Penser l’État et le peuple dans le monde arabe d’aujourd’hui

Cet article a été initialement publié dans le n°2 de La Revue du Comptoir (septembre 2017).

Il serait à la fois hâtif et présomptueux de tenter un « bilan » des soulèvements qui ont frappé le monde arabe dans sa quasi-totalité entre 2010 et 2011. « Printemps arabes », « révolutions arabes », les grandes formules pour décrire ce phénomène ne manquent pas. Il ne s’agit pas ici de décortiquer ces mouvements dans leur diversité (insurrections, changements de régimes, réformes, guerres civiles, contre-révolutions, etc.), mais d’apporter des pistes de réflexion sur le devenir des notions de « peuple » et d’ « État » dans la foulée de ces événements.

 

Pierre-Auguste_Renoir_-_Paysage_algérien

Auguste Renoir, Paysage algérien, le ravin de la femme sauvage

 

Parler de « monde arabe » ne va pas de soi. Après l’échec du nationalisme arabe[1] et les succès de l’islam politique et avec les multiples divisions entre les États arabes issus de la décolonisation (et souvent des frontières des protectorats, des mandats et de la colonisation), l’idée d’une union entre peuples arabes vivant entre l’océan Atlantique et le golfe Persique suscite au mieux beaucoup de scepticisme. Partager une langue officielle (qui n’est pas celle de la rue), parfois des références culturelles, un passé (souvent mythifié), des situations économiques et politiques comparables et une institution internationale relativement peu active (la Ligue arabe), tout cela ne suffit pas à faire de l’unité une évidence.
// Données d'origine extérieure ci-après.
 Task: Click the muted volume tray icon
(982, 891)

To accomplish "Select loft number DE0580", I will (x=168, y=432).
Avec les soulèvements concomitants, l’espoir d’une unité était pourtant là. Espoir exprimé notamment par Georges Corm, connaisseur incontournable du monde arabe contemporain : « Depuis le 18 décembre 2010, date à laquelle Mohammed Bouazizi s’est immolé par le feu dans une petite ville de l’intérieur tunisien, un acteur qui semblait s’être volatilisé de la scène politique arabe depuis des décennies a refait son apparition : les pancartes brandies par des centaines de milliers de manifestants, à Tunis, au Caire, à Bagdad, Manama, Benghazi, Sanaa, Rabat, Alger et ailleurs, font étalage de la volonté du “peuple”. Ce que l’on dénommait jusqu’ici avec dédain “la rue arabe” s’est transformé en “peuple”, toutes classes sociales et toutes tranches d’âge confondues. » [2]
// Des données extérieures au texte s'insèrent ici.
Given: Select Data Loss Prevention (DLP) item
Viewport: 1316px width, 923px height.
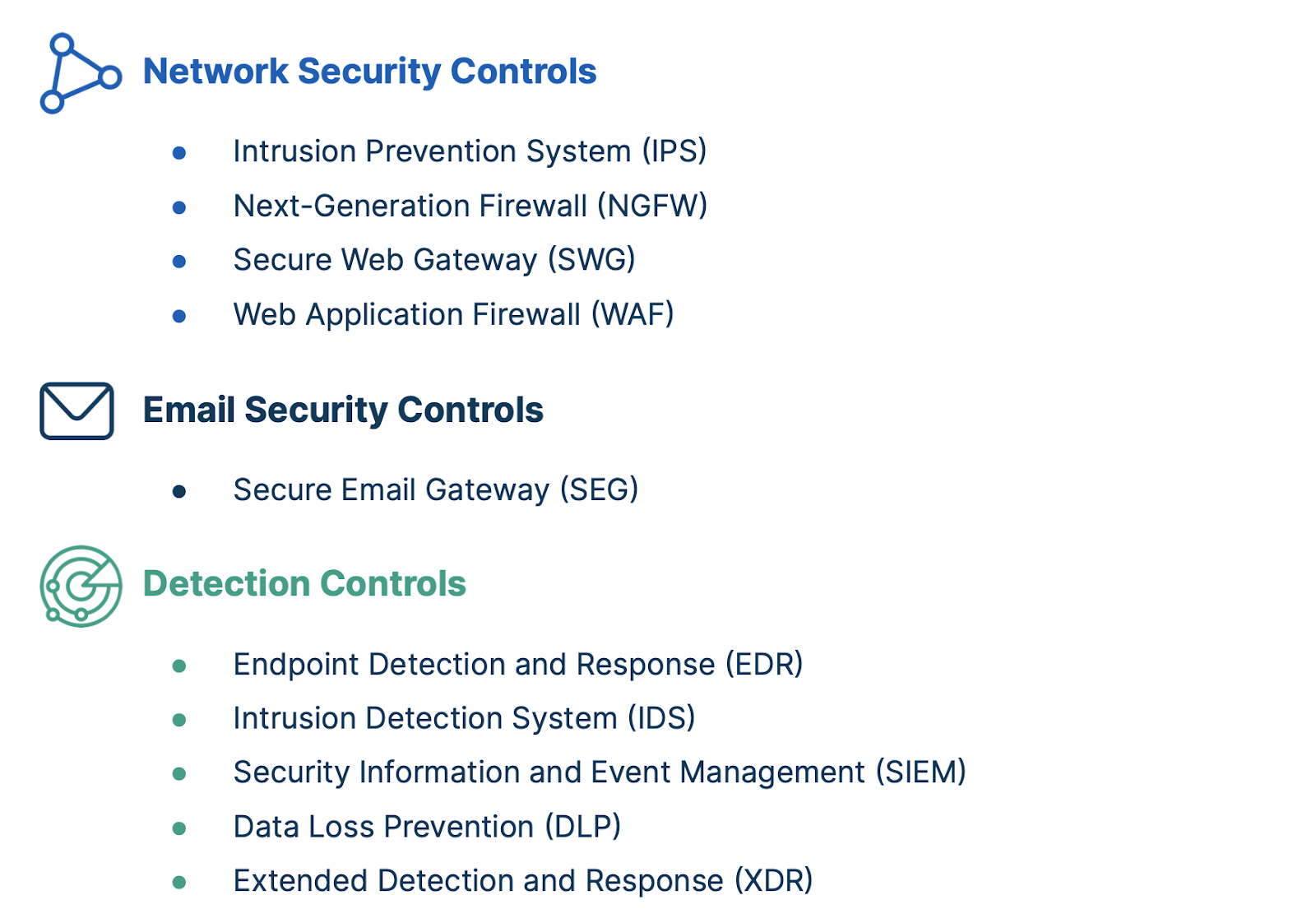Looking at the screenshot, I should tap(427, 827).
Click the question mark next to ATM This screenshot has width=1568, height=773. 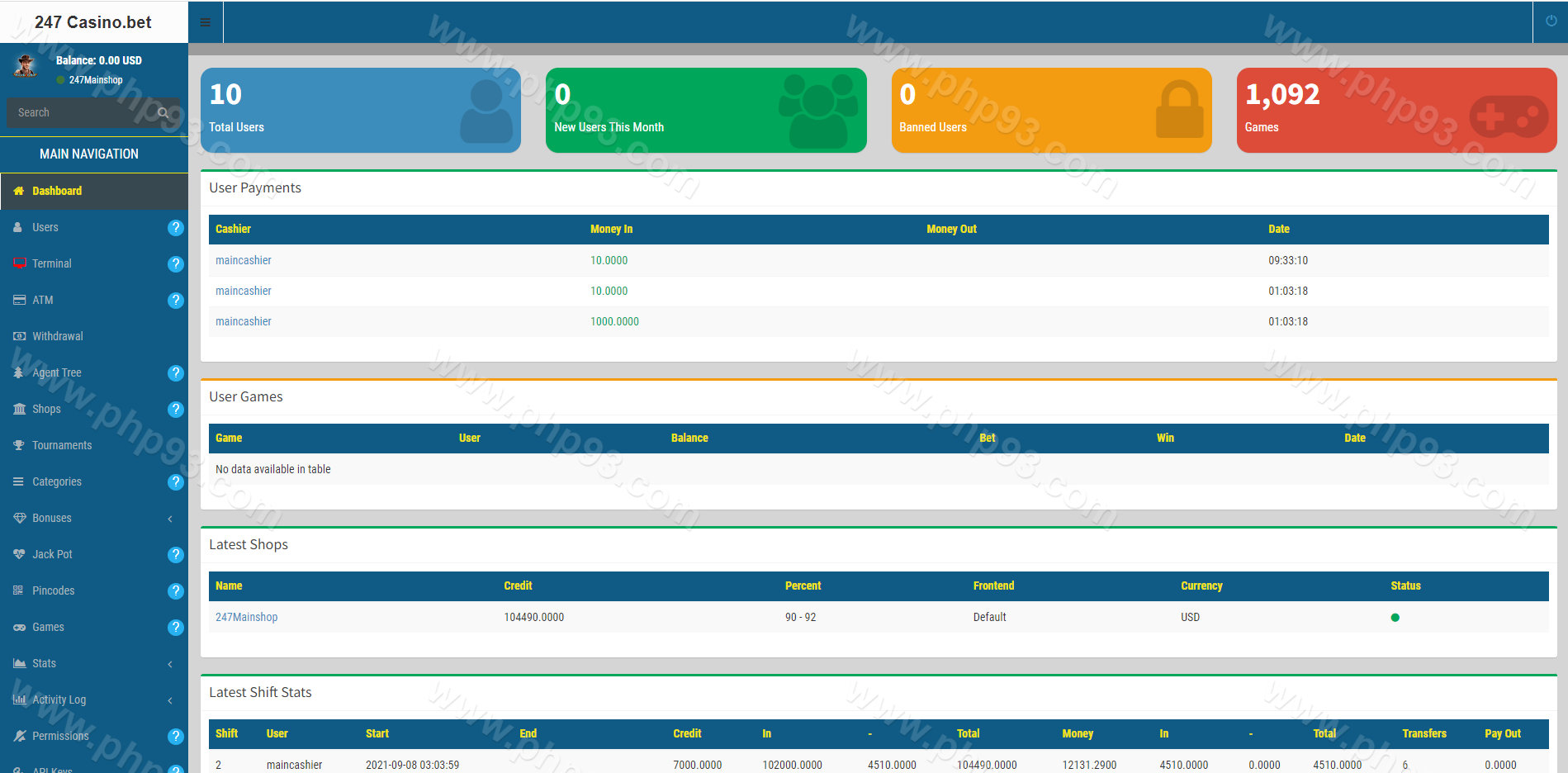point(175,301)
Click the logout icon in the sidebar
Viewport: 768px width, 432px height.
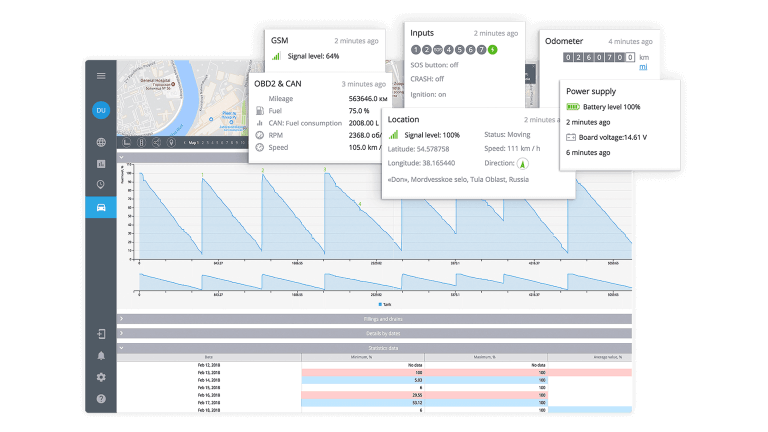pos(101,334)
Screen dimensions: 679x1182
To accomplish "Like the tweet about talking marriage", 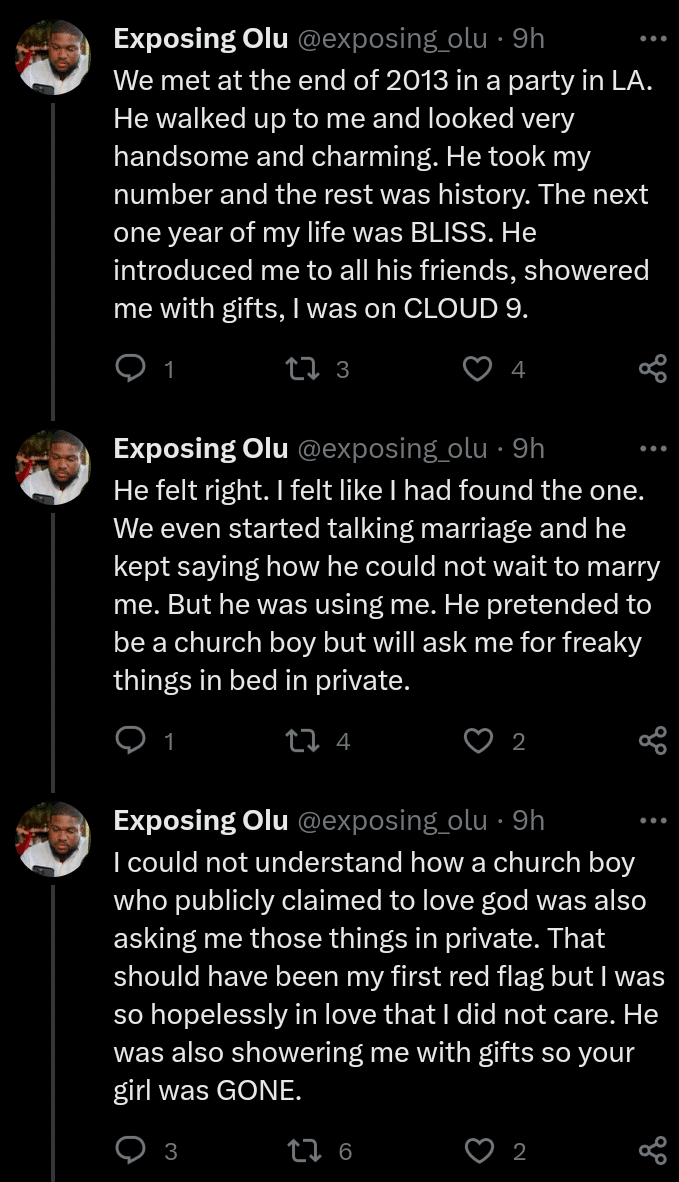I will [x=479, y=741].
Georges Corm évoque ici l’émergence d’une conscience populaire. Une conscience populaire voyageant dans le monde arabe à travers des mots d’ordre (« Dégage ! ») et des slogans (al-chaab yurid isqat al-nizam, « Le peuple veut renverser le régime »). Mais avec la guerre syrienne, véritable conflit international, l’unité balbutiante et apparente a fait place à la division, notamment au sein des gauches arabes[3] (ainsi que les gauches européennes). L’un des centres du nationalisme arabe se retrouve au cœur de la discorde. La Syrie devient un théâtre de guerre inédit dans le monde arabe depuis les guerres libanaises (1975-1990). Le « peuple » des « printemps arabes » se transforme en innombrables milices. L’espoir d’une conscience collective arabe laisse place à la menace de fragmentations.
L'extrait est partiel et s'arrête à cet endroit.